The main differential diagnosis of a gastric submucosal lesion is GIST and smooth muscle neoplasm. In this study, authors excluded GIST mainly by histology and DOG1 and CD117 immunonegativity. The possibility of smooth muscle neoplasm was also ruled out by non-immunoreactivity for SMA. In this study, six out of eight cases of GS were located in gastric body (75%) and in submucosal plane (75%), congruent with other studies [1,13].

Immunohistochemistry plays a vital role in differentiating various types of submucosal mesenchymal tumours. In present study, GS showed strong positivity for S100 protein and SOX10, and were immunonegative for DOG1, CD117 and smooth muscle markers, like all other studies [1-4,9-13,17,18].

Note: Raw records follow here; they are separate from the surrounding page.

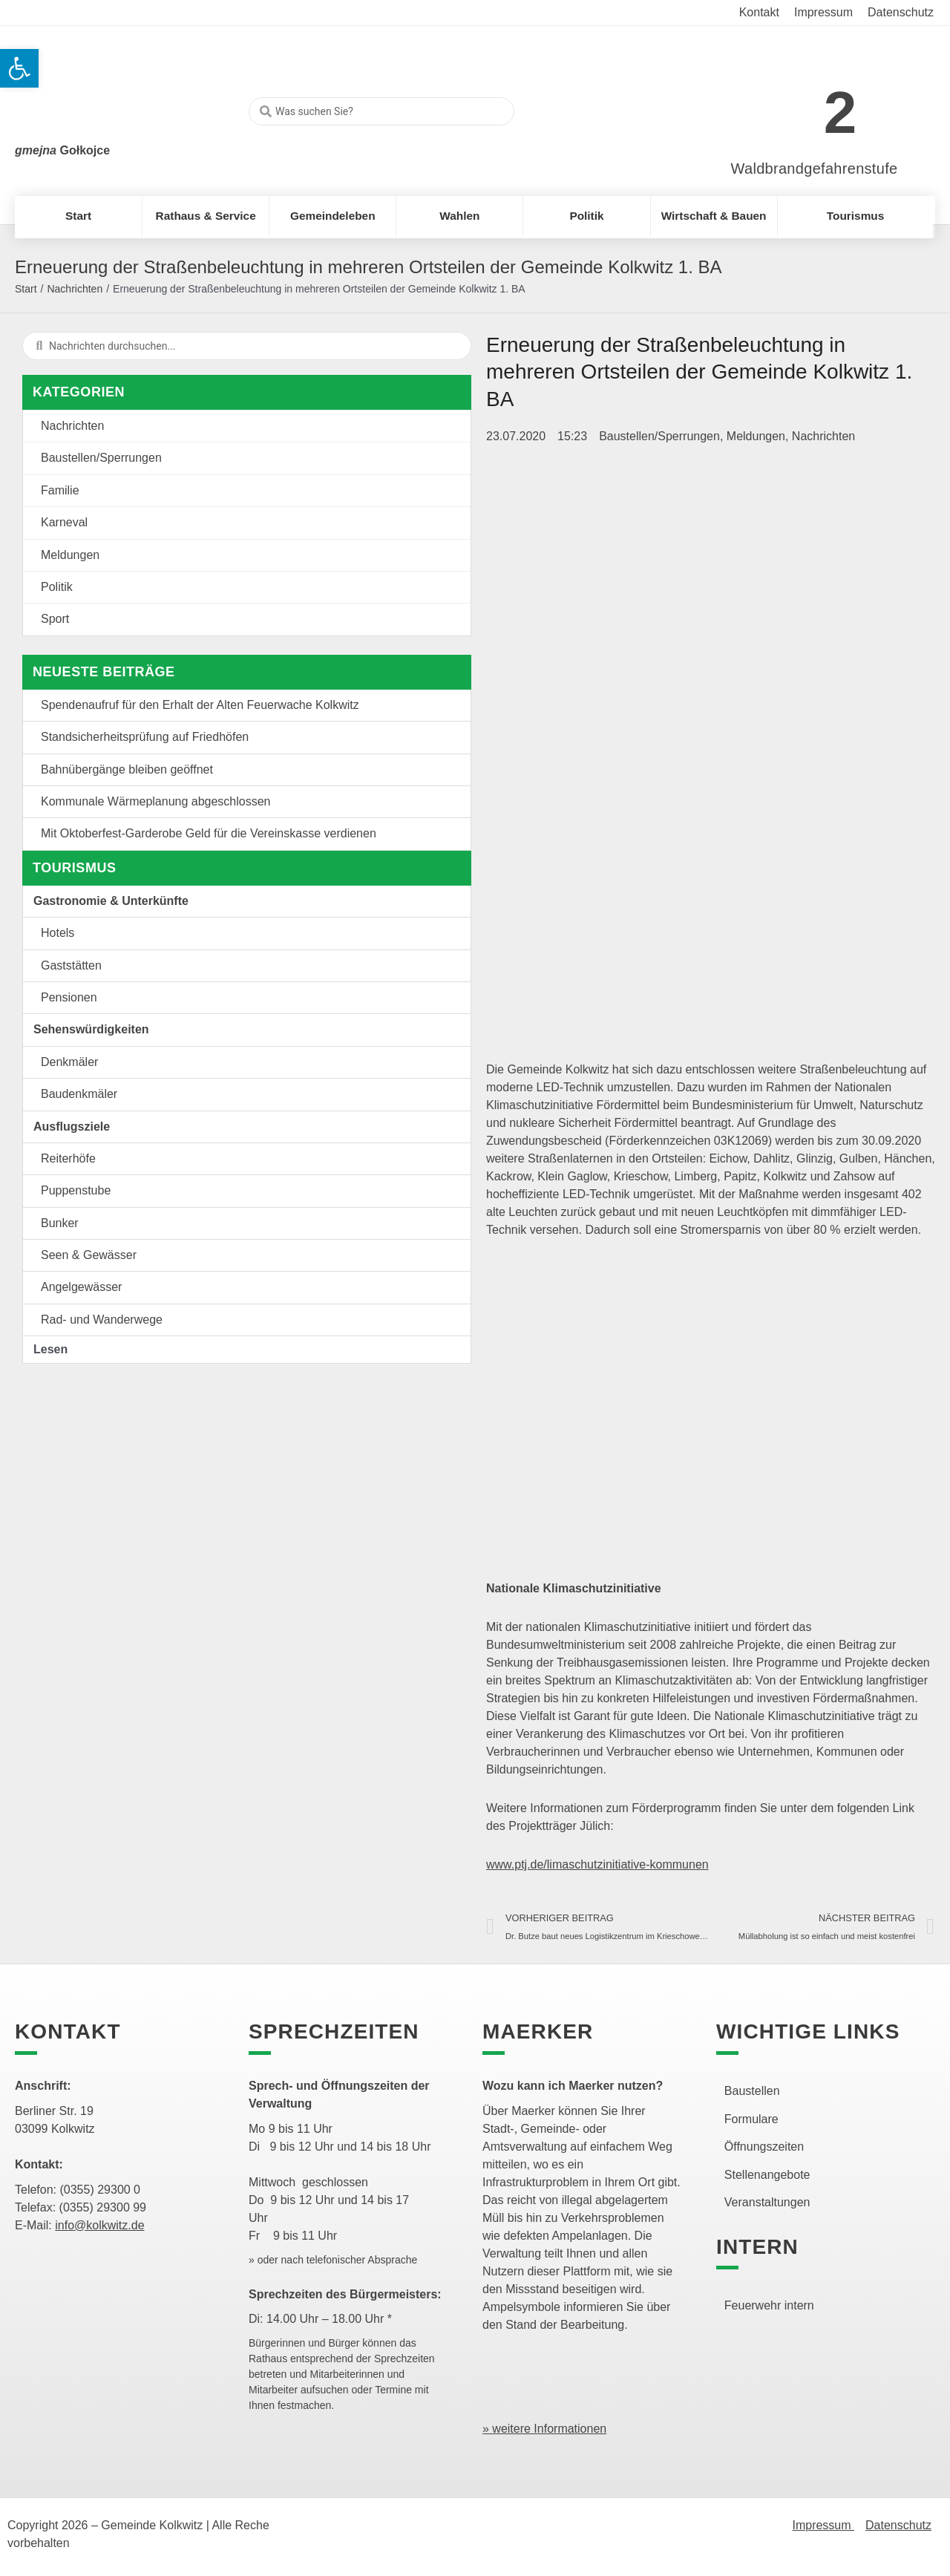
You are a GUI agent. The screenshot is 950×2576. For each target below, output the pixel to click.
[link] (792, 105)
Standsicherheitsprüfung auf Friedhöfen (145, 736)
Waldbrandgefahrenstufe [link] (814, 168)
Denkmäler (69, 1062)
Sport (55, 618)
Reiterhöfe (68, 1158)
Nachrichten (74, 289)
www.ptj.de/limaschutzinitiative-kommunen (597, 1864)
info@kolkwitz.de (99, 2225)
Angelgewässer (81, 1287)
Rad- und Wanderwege (102, 1319)
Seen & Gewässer (89, 1255)
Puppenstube (76, 1190)
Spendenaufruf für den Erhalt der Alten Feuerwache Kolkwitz (200, 705)
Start (26, 289)
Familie (60, 490)
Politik (57, 587)
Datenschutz (898, 2525)
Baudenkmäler (79, 1094)
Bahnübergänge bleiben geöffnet (127, 769)
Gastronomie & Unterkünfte (111, 901)
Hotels (57, 932)
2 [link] (840, 112)
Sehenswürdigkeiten (91, 1029)
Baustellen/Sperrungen (101, 457)
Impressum (823, 2525)
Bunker (60, 1223)
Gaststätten (71, 965)
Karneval (64, 522)
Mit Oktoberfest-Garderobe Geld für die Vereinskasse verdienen (208, 833)
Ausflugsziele (71, 1126)
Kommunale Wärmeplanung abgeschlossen (156, 801)
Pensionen (69, 997)
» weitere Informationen (544, 2428)
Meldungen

In this study, all cases underwent surgical resection mainly due to the symptomatic nature of the tumour. Generally, the treatment of GS depends on the size and depth of the tumour. Surgical excision of GS is suggested for a tumour located within the muscularis propria or size >3 cm due to high risk of perforation [1,4,11,13]. None of the cases in this study showed any malignant transformation. Rarely, malignant GS have been reported in the literature and such patients should be followed-up for the next five years [1]. As observed in present study, GS has a good prognosis with no risk of recurrence or metastasis.

Limitation(s)

In this study, the number of cases were too small to conclude GS as one of the important differential diagnosis of gastric mesenchymal tumours.

Conclusion(s)

Schwannomas are considered as slow growing, rare and mostly asymptomatic gastrointestinal mesenchymal tumours, different from conventional schwannomas. Preoperative diagnosis of GS can be challenging as the clinical, endoscopic, and imaging findings are not specific. GS should be considered as one of the differential diagnosis if the tumour is submucosal in location with homogenous attenuation, and lack of necrosis on imaging studies. The histopathological features including immunohistochemical examination, is the gold standard to diagnose GS. Complete surgical excision is the treatment of choice for GS, it is usually benign and the prognosis is good.